Shifted early validation from a multi-day specialist queue to same-session iteration, with first useful output in minutes rather than days.
Submitted Data Science–ready candidates with side-by-side comparisons and reproducible versions; the review gate accepted the strongest and returned others with specific feedback.
Published a library of reusable templates, and most sessions started template-first rather than from a blank prompt, reducing duplicate work.

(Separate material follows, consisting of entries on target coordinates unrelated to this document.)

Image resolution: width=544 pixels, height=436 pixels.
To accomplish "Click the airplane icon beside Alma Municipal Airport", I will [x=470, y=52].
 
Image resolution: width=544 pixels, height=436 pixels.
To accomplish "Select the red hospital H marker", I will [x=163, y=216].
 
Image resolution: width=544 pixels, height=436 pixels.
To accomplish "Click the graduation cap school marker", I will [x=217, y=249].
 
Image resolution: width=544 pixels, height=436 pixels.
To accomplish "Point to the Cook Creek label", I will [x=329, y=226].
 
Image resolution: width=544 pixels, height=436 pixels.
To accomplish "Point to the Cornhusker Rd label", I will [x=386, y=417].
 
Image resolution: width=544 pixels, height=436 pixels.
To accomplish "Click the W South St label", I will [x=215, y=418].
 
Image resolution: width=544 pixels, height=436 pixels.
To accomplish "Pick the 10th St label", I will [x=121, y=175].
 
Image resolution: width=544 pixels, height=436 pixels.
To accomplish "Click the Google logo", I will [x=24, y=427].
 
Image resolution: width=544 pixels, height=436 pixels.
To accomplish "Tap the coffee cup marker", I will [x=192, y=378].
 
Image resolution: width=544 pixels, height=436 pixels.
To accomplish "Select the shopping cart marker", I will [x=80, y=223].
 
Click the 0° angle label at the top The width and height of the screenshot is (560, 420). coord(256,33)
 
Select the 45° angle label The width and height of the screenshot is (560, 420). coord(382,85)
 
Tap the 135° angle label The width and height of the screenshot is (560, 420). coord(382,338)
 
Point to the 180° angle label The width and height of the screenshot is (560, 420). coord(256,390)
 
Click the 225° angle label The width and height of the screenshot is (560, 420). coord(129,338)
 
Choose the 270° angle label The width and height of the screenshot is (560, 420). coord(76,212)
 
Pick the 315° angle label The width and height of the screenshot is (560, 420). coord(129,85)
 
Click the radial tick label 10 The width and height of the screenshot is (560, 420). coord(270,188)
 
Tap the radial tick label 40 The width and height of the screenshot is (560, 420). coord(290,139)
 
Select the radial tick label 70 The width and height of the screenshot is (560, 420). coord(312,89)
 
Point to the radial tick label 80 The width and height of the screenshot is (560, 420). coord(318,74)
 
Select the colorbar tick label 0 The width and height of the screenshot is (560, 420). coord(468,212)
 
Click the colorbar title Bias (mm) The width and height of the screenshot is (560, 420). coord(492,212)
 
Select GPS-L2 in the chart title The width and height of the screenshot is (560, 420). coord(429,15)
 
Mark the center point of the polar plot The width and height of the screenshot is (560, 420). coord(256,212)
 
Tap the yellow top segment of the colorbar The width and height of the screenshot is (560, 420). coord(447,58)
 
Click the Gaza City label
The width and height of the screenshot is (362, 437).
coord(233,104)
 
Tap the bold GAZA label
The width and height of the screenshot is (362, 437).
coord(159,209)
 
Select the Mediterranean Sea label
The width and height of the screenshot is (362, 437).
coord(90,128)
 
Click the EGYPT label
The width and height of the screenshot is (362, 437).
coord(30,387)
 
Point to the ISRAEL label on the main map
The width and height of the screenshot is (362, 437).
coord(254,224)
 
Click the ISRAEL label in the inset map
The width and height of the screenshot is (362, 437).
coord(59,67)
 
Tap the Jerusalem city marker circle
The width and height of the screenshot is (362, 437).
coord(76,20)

No compliance incidents during the pilot, which supported stakeholder confidence and approval to continue.
Retrospective
A strong foundation for governed learning, with clear next steps for onboarding, evaluation, and data access
The biggest win was treating this as a platform and a workflow, not just a UI. Role-based surfaces and templates turned ad hoc experimentation into reusable assets, and saved versions made prototype results reproducible and reviewable downstream. The main gaps were onboarding and evaluation clarity: some users struggled to write a strong first request, and many wanted clearer signals to judge output reliability and failure modes. The pilot also surfaced a predictable constraint — data-heavy use cases need a defined escalation path from the sandbox to curated, policy-approved datasets, with explicit gates and ownership, so teams can test responsibly without slowing adoption.